Alex K, de Bristol, Inglaterra, se había relacionado, a sus dieciocho años, con más drogas que mujeres. Yo no sumaría ninguna de las dos listas, sólo sería observadora de cómo se engrosaban ambas, sin que él hiciese un miserable esfuerzo.
Él fue el primer ser humano al que vi esnifar cocaína, y el único hombre que, hasta hoy, me ha preguntado si tengo condones para usarlos con otra. Puedo decir, tranquilamente, que fuimos como hermanos ese par de días que nuestros caminos se cruzaron.
Alex se encuentra en Brasil, y en un par de horas sospecho que volverá al Reino Unido. Desde que nos separamos ha estado en Bolivia, Chile, Argentina, Perú y Paraguay. Rara vez me acuerdo de él, ahora que han pasado meses, y él no debe recordar jamás a la chica que tuvo que acompañar por las nocturnas calles de Oruro cuando la verbena ensordecía la ciudad. Pero la verdad es que Alex se transformó en algo así como un cupido drogo, un querubín mandibuloso, en esa graffitada habitación de un hostel de La Paz. Claro, después de la ringlera de insultos que recibió de mi parte.
La noche anterior había sido un desenfreno de despedidas y buenos deseos. La mañana un desenfreno de bombazos y risotadas. Alex no tenía apuro, se quedaría un par de días más en La Paz (todos estábamos desesperados por irnos, tras el carnaval y los feriados absolutos y chiclosos) y luego iría, tal vez a Cochabamba, tal vez a Rurrenabaque, tal vez a Asia Central.
Yo, como siempre, estaba apurada, quería salir pronto de ahí, seguir mi camino y no detenerme más. Pero antes quería enviar una carta y hacer fotos de la pseudocapital. Mi mochila, un gigante rojo, era un impedimento, por lo que Alex se ofreció a cuidármela en su habitación, mientras yo recorría las calles adoquinadas, descendentes y serpenteantes. Desayunamos en un puesto del mercado y acordamos juntarnos a la una afuera de la catedral de la Plaza Murillo.
Nunca ocurriría.
Por diferentes motivos, ninguno estuvo ahí a la hora indicada. Sólo llegamos a vernos otra vez, a las ocho de la noche. Yo había pasado –infiltrada– horas en la cocina del hostal, conversando con cuanto hospedante pasara por allí (diecisiete, en total), tomando agua caliente con azúcar y aceptando cualquier sobra de comida que ofrecieran.

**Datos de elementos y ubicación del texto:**
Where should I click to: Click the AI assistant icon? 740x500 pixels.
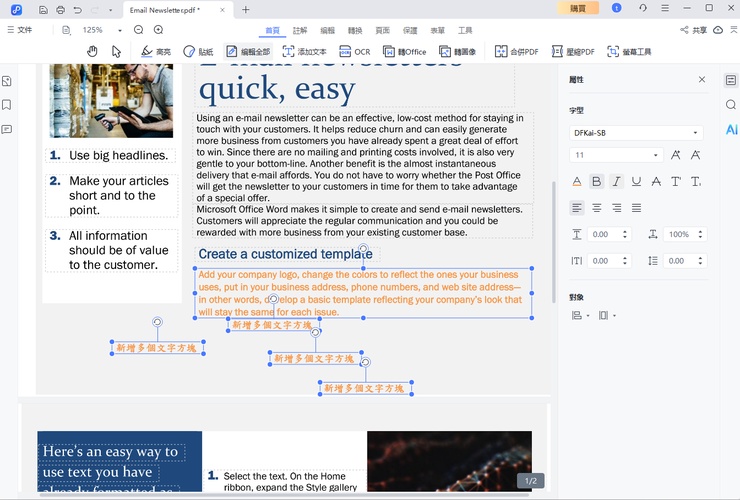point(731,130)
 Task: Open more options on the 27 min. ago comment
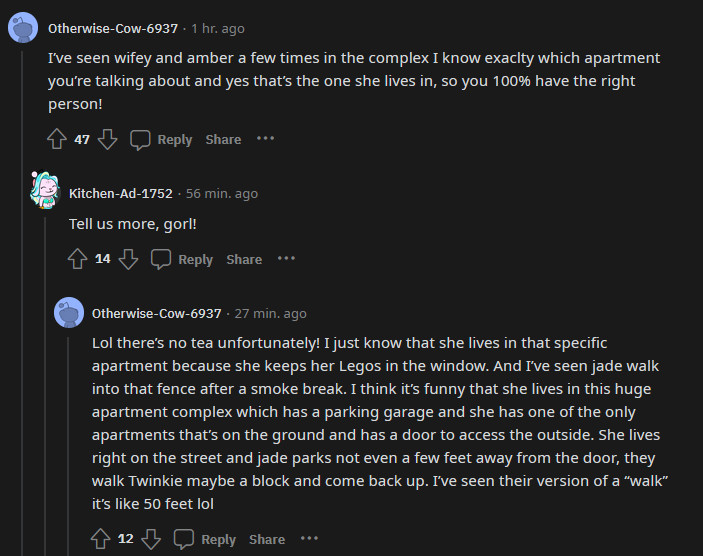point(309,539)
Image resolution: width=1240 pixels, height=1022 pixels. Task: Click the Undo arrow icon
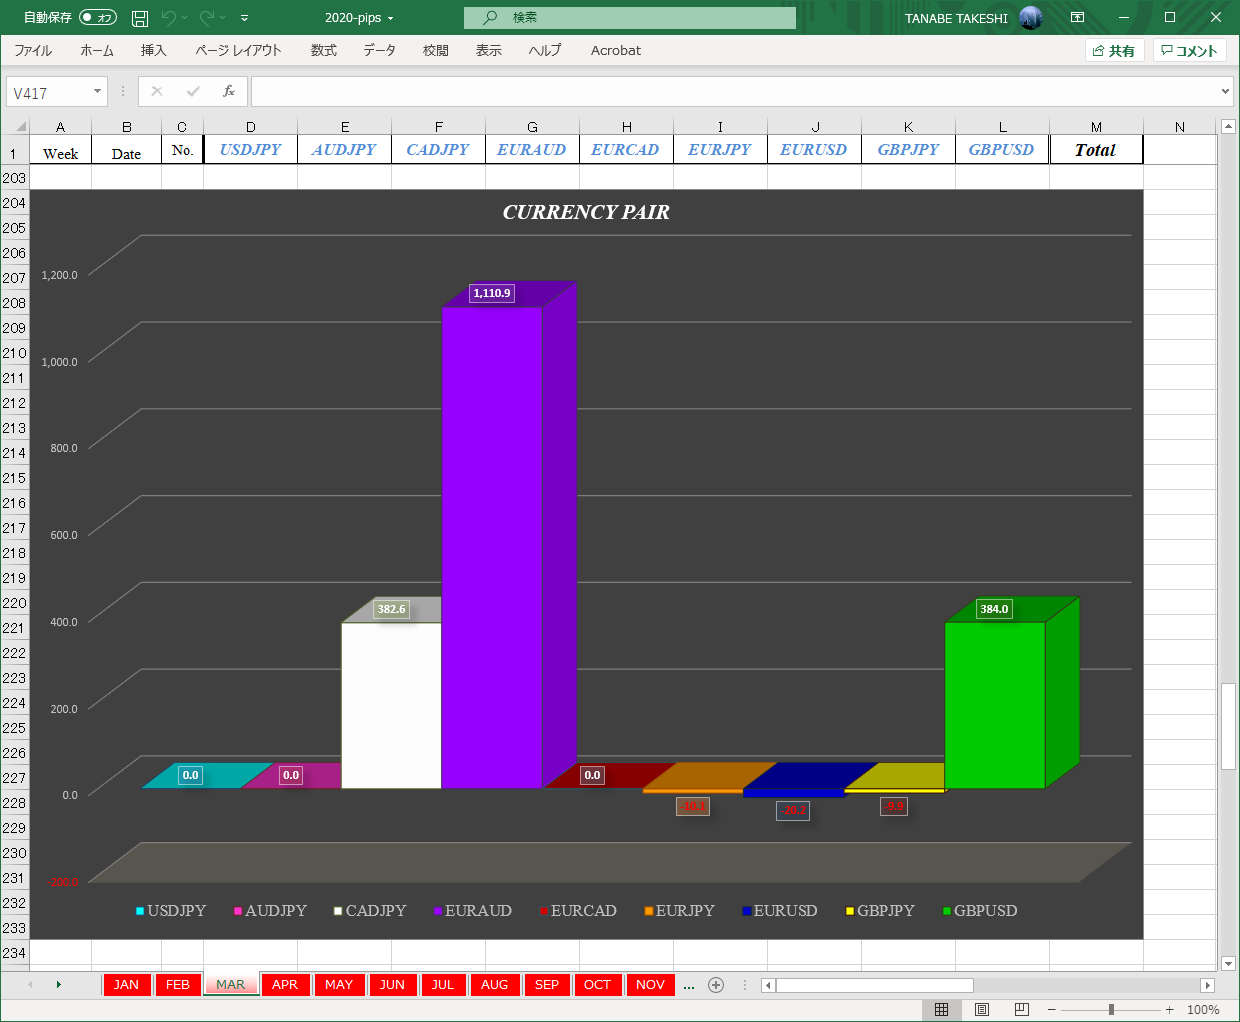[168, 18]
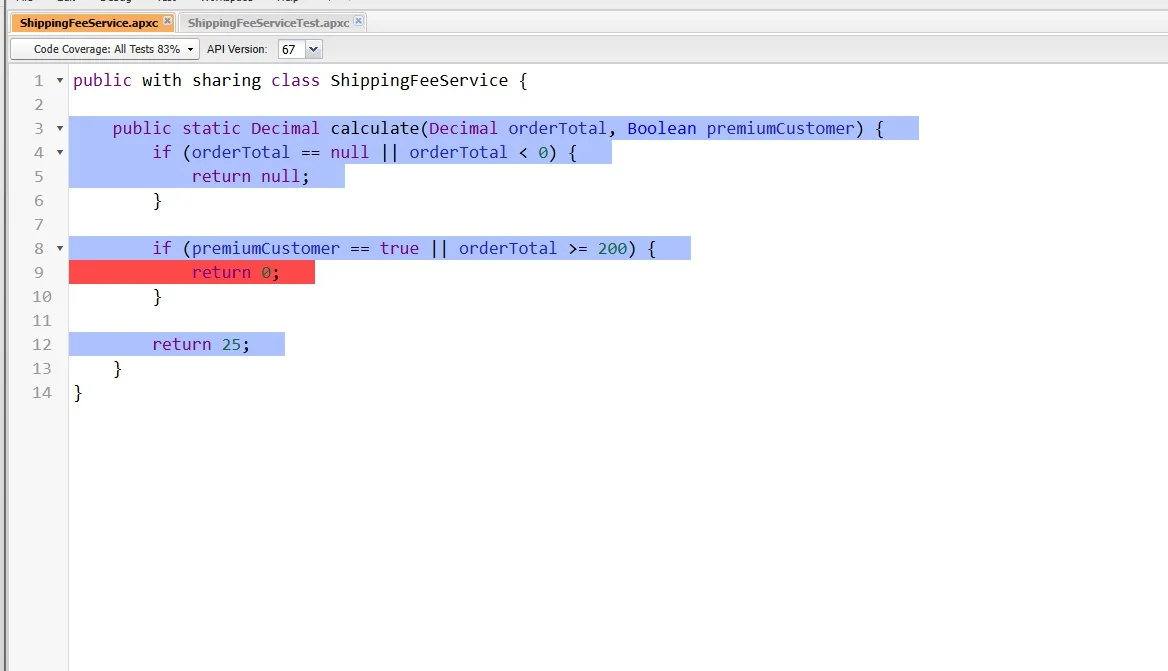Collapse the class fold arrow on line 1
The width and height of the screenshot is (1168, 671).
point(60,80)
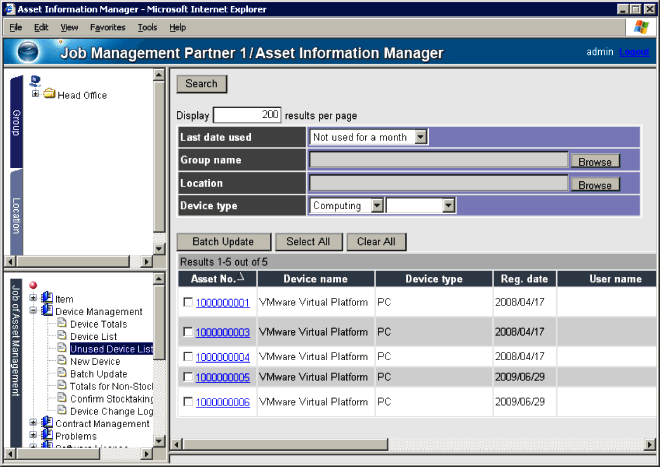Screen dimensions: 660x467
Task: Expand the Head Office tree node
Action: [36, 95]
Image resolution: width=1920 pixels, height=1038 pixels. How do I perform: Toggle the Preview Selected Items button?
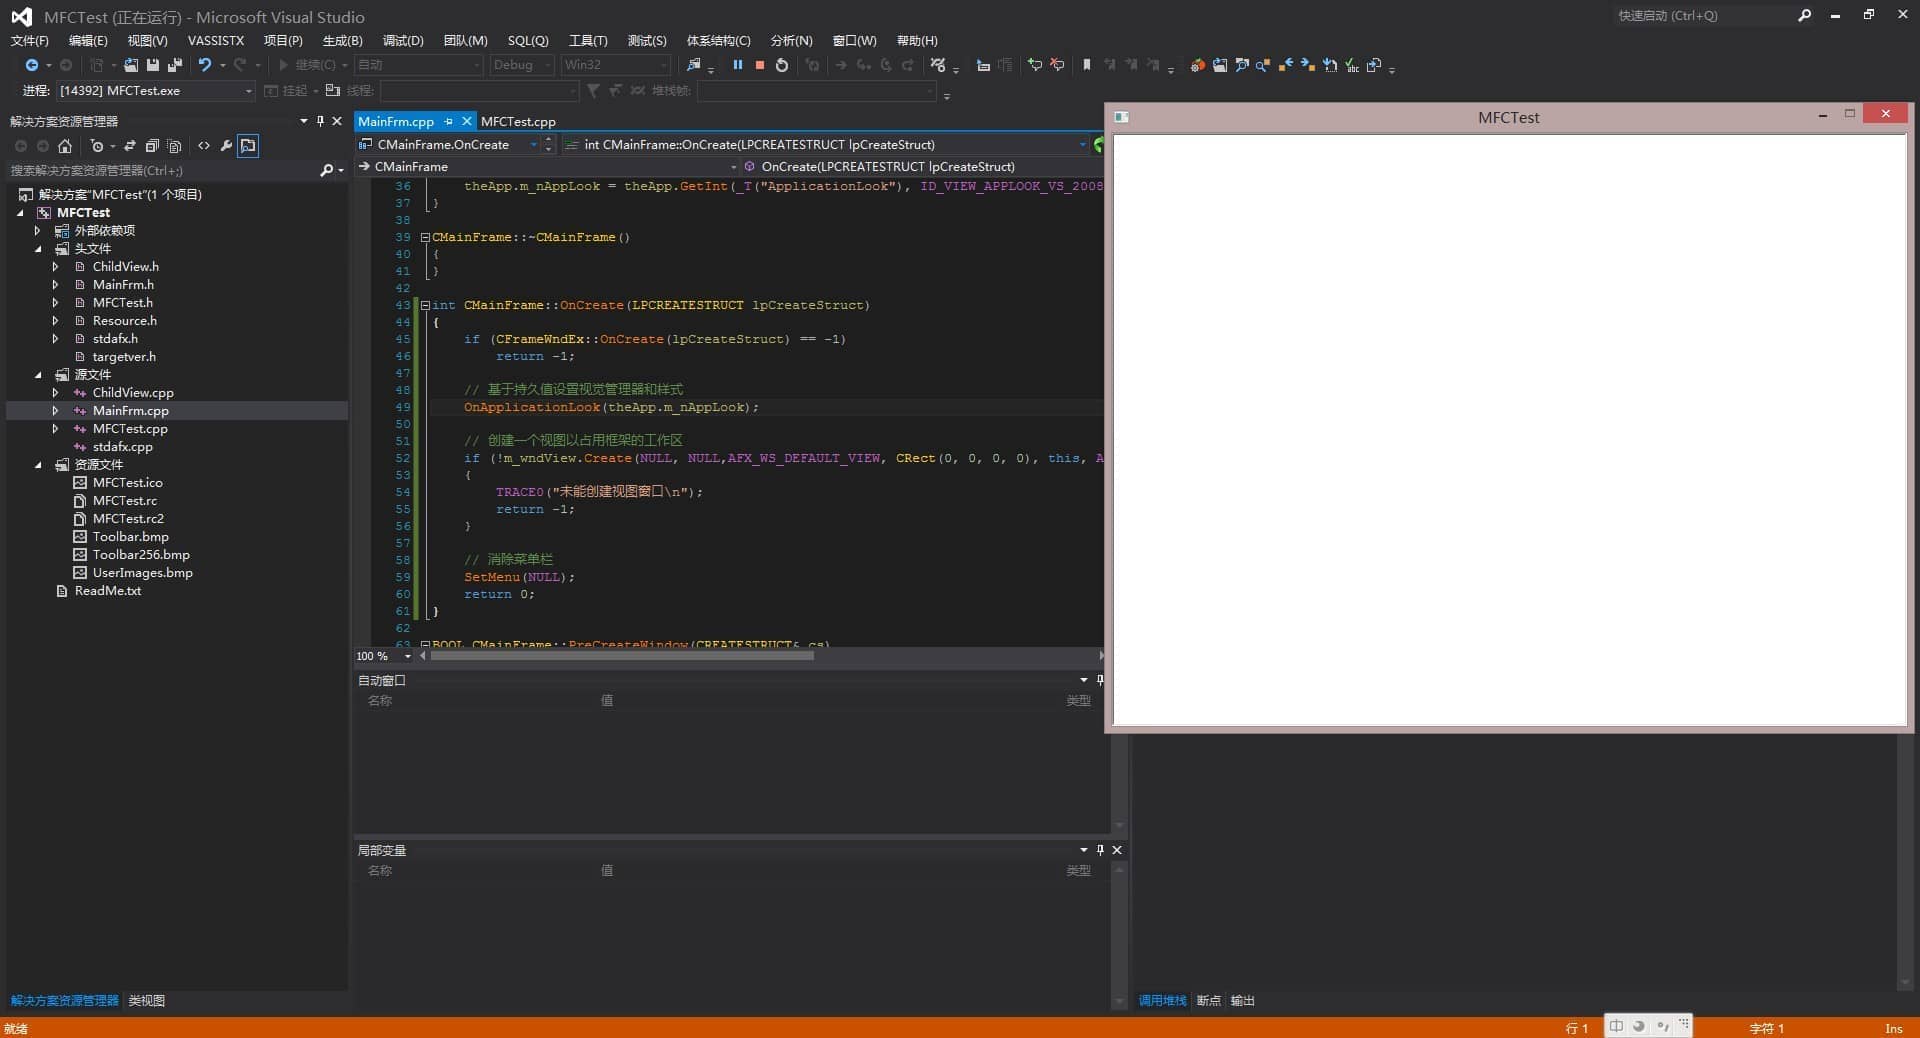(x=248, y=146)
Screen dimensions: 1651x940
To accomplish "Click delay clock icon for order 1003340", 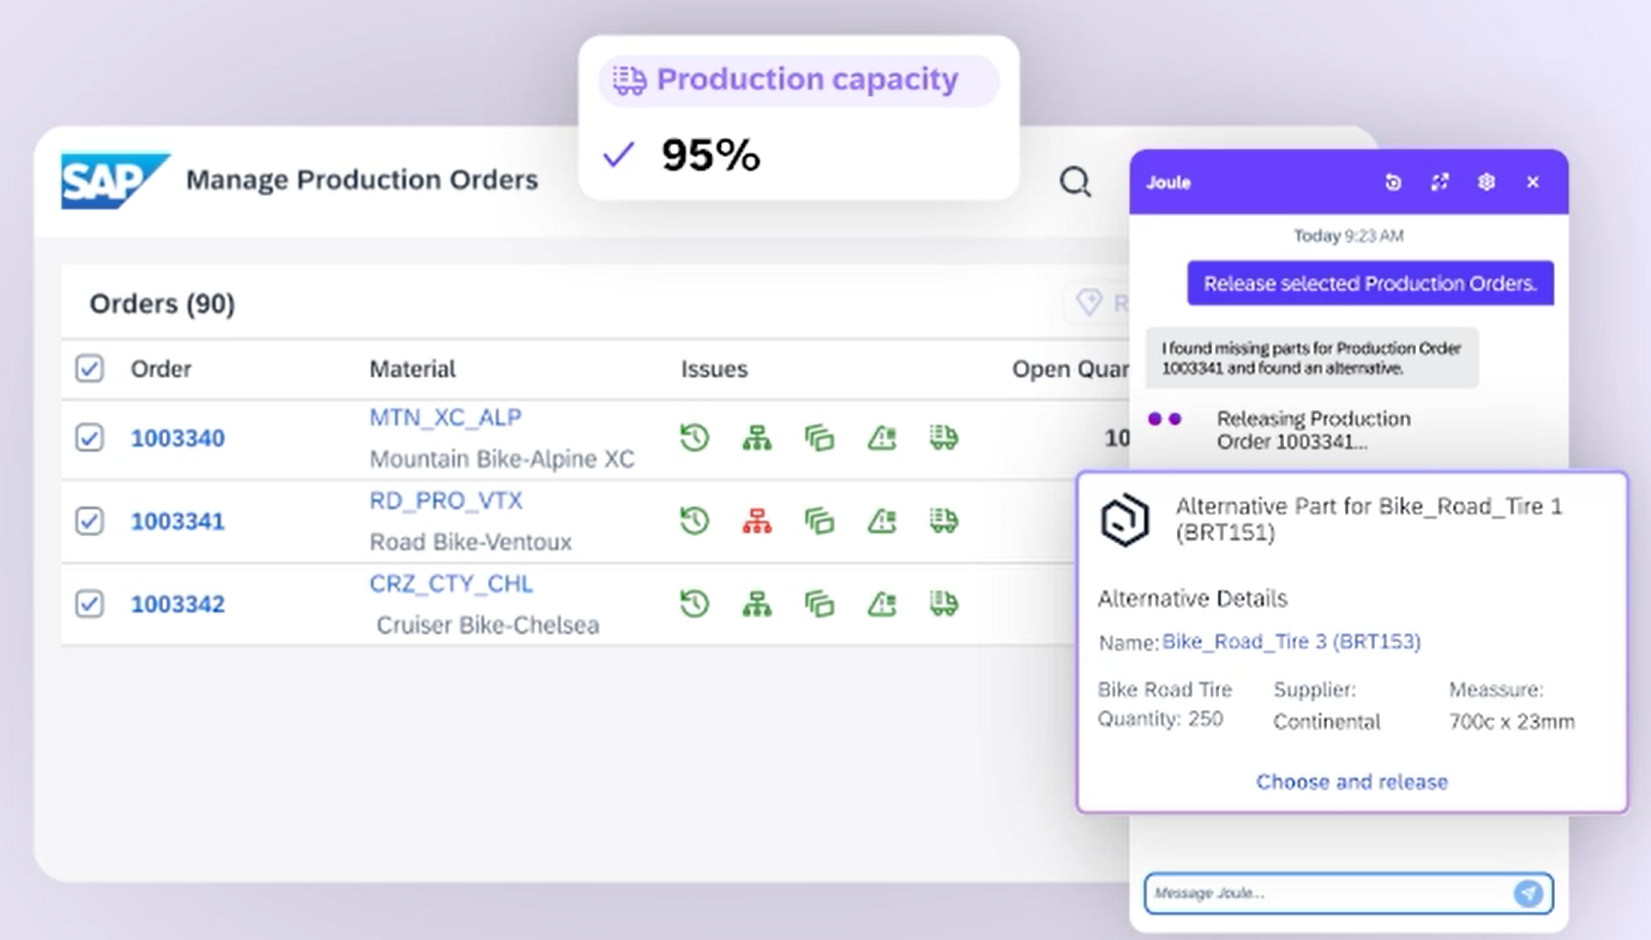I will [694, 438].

**Por hacer:**
(1) Según la crónica sobre Alex, ¿a qué hora y en qué lugar acordaron encontrarse?
(2) Transcribe de la crónica sobre Alex el fragmento que empieza con "La noche anterior" y sigue hasta "a Asia Central.".
(3) Escribe lo que viene después en la crónica sobre Alex, a partir de donde termina.
Los registros no tienen nada que ver con esto.

**Respuestas:**
(1) A la una, afuera de la catedral de la Plaza Murillo.

(2)
La noche anterior había sido un desenfreno de despedidas y buenos deseos. La mañana un desenfreno de bombazos y risotadas. Alex no tenía apuro, se quedaría un par de días más en La Paz (todos estábamos desesperados por irnos, tras el carnaval y los feriados absolutos y chiclosos) y luego iría, tal vez a Cochabamba, tal vez a Rurrenabaque, tal vez a Asia Central.

(3)
Una vez que, desde la cocina, escuché cómo comenzaba a llover, decidí no esperar más. Recordé a Martín, un argentino cocainómano amigo de Alex, que se hospedaba en la habitación 14. Me deslicé por los pasillos, pegada a las paredes, y lo encontré al instante. Le pregunté por Alex (algo que había hecho durante las últimas cinco horas sin resultados positivos) y me mencionó con una seguridad deliciosa y unos ojos brillosos que “el chabón estaba en la 28”. Hasta ese minuto yo creía que sólo existían veinte habitaciones…
La busqué, vi la puerta entreabierta y entonces todo se transformó en un fotograma. Empujé suavemente la puerta, viendo de inmediato a un hombre de espaldas y frente a él el rostro de Alex que se trasformó en una mueca asombrada e incrédula ante mi aparición. Luego, sólo gesticulaciones nerviosas, perdones, insultos, disculpas, retos…, todo en un intachable inglés nativo y en uno impolutamente aprendido. El tipo que hasta ese minuto hablaba con Alex, ahora puesto a un lado, nos miraba concentrado fumando un cigarrillo. Alex, deshecho en explicaciones, intentaba hacerme aceptar un taxi pagado por él para que a esa hora tomara el bus en el que saldría de La Paz. Yo, sospechando algo grande en mi futuro, y segura de la estupidez de irme a las ocho de la noche a tomar un bus que partía a las tres de la tarde, rechacé su propuesta, aceptando, sin embargo, quedarme esa noche en esa habitación, auspiciada por sus euros preciosos.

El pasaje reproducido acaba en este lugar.